# MMMMM Chocolate



## IcyMist (Jul 15, 2005)

*Mmmm, Chocolate     *

 

_I don't know if you know this but....._ 

Chocolate is a Vegetable: Chocolate is derived from cocoa beans. Bean = vegetable. 

 
Sugar is derived from either sugar CANE or sugar BEETS. Both are plants, which places them in the vegetable category. Thus, chocolate is a vegetable. 
 
To go one step further, chocolate candy bars also contain milk, which is dairy. So candy bars are a health food. 
 
Chocolate-covered raisins, cherries, orange slices and strawberries all count as fruit, so eat as many as you want. 
 
If you've got melted chocolate all over your hands, you're eating it too slowly. 
 
The problem: How to get 2 pounds of chocolate home from the store in a hot car. The solution: Eat it in the parking lot. 
 
Diet tip: Eat a chocolate bar before each meal. It'll take the edge off your appetite, and you'll eat less. 
 
If I eat equal amounts of dark chocolate and white chocolate, is that a balanced diet? Don't they actually counteract each other? 
 
Chocolate has many preservatives. Preservatives make you look younger. 
 
Put eating chocolate at the top of your list of things to do today. That way, at least you'll get one thing done. 
 
A nice box of chocolates can provide your total daily intake of calories in one place. Now, isn't that handy? 
 
If not for chocolate, there would be no need for control top pantyhose. An entire garment industry would be devastated. You can't let that happen, can you? 
 
REMEMBER: Stressed spelled backward is desserts. 
 
Send this to four women and you will lose two pounds. Send this to all the women you know (or ever knew), and you will lose 10 pounds. 
 
If you delete this message, you will gain 10 pounds immediately. That's why I had to pass this on.

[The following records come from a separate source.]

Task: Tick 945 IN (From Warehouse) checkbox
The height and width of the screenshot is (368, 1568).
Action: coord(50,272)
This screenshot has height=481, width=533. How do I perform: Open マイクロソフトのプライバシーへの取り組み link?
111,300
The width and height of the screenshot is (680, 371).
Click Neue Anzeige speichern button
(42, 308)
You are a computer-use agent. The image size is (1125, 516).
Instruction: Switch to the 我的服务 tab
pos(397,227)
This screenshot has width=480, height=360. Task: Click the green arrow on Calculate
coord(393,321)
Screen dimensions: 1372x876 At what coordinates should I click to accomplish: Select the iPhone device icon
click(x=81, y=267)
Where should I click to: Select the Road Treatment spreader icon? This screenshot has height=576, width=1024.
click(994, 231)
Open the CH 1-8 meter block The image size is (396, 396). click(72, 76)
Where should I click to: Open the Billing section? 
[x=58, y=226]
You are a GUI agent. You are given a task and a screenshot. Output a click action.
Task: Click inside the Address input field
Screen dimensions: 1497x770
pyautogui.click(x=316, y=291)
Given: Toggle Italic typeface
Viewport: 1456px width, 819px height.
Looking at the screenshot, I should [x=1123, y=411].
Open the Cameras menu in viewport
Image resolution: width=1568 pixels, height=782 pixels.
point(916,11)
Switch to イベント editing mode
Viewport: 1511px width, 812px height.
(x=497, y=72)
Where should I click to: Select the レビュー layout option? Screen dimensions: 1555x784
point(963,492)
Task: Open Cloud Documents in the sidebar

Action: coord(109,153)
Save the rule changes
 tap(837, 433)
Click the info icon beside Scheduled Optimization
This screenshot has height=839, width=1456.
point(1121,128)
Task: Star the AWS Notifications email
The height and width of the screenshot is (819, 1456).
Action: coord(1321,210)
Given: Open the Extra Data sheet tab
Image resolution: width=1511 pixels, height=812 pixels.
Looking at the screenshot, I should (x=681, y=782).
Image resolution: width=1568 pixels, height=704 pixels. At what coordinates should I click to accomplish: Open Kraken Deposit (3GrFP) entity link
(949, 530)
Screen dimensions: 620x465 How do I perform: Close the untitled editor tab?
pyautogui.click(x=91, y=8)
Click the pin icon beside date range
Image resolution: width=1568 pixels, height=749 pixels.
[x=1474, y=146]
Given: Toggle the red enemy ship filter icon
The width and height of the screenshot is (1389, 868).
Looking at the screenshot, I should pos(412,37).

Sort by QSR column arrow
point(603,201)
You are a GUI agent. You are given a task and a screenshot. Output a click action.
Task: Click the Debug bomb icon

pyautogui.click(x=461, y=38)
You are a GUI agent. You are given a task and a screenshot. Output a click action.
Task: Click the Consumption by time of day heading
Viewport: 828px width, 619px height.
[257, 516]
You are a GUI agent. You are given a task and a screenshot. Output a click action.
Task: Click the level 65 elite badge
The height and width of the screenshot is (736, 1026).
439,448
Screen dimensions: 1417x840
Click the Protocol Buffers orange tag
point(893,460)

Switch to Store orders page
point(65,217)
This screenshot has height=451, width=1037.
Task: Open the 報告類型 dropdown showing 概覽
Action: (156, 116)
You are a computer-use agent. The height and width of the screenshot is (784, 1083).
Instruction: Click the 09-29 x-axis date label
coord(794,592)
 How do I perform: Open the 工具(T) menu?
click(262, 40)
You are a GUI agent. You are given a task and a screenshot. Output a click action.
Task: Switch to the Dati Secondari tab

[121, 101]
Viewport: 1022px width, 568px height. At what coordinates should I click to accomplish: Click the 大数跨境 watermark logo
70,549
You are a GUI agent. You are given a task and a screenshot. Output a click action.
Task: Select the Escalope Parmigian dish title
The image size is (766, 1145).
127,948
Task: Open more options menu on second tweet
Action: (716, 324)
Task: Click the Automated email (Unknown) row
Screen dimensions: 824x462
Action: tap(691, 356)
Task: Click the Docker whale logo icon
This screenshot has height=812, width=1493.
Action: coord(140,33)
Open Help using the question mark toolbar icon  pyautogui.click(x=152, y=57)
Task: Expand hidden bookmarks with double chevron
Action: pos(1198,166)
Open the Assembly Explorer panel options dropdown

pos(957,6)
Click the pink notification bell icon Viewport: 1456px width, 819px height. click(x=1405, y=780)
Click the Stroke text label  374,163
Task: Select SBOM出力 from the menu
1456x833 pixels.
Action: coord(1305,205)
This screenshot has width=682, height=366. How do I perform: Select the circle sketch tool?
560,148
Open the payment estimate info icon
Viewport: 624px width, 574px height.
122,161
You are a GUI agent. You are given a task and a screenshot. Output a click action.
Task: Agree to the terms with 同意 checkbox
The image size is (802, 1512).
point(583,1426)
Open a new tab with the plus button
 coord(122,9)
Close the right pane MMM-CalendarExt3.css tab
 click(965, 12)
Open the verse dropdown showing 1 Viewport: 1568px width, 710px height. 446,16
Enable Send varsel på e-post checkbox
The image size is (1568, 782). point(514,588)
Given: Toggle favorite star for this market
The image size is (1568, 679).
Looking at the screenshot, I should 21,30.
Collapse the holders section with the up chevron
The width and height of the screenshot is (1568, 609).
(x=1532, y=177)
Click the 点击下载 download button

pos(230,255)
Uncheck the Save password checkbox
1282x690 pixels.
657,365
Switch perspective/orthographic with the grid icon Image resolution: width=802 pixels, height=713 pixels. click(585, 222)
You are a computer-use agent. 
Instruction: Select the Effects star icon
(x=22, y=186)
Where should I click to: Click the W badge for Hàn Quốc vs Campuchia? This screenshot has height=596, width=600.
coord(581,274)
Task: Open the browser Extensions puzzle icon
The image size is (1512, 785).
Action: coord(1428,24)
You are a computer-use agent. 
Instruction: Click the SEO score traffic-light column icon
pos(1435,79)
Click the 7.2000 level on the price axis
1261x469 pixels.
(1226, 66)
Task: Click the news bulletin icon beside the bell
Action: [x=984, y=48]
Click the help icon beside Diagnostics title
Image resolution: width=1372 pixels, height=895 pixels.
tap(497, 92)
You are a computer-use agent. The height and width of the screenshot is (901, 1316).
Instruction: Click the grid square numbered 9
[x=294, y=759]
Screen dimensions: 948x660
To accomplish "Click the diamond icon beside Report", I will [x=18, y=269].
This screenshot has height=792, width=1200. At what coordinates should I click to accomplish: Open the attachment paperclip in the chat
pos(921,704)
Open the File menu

I didn't want to risk it.


----------



## texasgirl (Jul 15, 2005)

No problem!!


----------



## corazon (Jul 15, 2005)

Any excuse to eat more chocolate is good enough for me!  My husband says I eat "too many" sweets, maybe I will show this to him.  Chocolate also has good antioxidants.


----------



## middie (Jul 15, 2005)

see !!!!!!!!  I KNEW chocolate was good for you !!!! lol


----------